Problem description: Gather every line of the entries that includes the word "文京区のお客様のページへ".

Information provided:
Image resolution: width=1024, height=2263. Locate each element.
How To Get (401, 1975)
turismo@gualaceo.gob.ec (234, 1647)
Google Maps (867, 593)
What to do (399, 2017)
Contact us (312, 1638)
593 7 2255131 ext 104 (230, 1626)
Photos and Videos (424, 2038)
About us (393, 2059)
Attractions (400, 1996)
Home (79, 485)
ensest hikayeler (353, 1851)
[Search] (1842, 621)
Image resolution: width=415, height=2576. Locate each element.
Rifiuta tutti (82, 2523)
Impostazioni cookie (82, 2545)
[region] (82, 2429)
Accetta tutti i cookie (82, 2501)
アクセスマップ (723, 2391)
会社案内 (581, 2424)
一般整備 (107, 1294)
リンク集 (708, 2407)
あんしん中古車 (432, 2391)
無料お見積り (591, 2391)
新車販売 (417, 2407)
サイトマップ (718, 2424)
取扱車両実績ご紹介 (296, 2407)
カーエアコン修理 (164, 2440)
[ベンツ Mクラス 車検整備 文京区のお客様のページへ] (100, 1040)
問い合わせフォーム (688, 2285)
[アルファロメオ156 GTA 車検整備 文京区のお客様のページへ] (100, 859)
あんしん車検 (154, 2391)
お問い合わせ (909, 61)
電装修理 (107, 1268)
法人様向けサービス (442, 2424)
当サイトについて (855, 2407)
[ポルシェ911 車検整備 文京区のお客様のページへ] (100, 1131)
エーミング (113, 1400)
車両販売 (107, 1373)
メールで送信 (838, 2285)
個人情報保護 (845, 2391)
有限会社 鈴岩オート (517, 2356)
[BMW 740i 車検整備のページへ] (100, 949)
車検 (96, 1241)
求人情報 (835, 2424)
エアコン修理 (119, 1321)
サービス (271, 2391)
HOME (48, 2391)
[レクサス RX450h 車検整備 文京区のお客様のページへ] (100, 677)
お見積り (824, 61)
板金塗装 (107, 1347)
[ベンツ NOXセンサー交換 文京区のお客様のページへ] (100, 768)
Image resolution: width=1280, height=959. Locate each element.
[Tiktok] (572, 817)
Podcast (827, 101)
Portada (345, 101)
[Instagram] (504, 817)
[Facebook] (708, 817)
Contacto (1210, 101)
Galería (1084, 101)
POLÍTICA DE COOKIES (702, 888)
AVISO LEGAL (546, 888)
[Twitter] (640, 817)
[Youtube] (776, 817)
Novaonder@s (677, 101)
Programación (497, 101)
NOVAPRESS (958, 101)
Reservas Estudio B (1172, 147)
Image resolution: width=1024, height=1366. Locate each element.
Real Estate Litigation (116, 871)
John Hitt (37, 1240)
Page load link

Finished task:
[ベンツ Mクラス 車検整備 文京区のお客様のページへ] (100, 1040)
[アルファロメオ156 GTA 車検整備 文京区のお客様のページへ] (100, 859)
[ポルシェ911 車検整備 文京区のお客様のページへ] (100, 1131)
[レクサス RX450h 車検整備 文京区のお客様のページへ] (100, 677)
[ベンツ NOXセンサー交換 文京区のお客様のページへ] (100, 768)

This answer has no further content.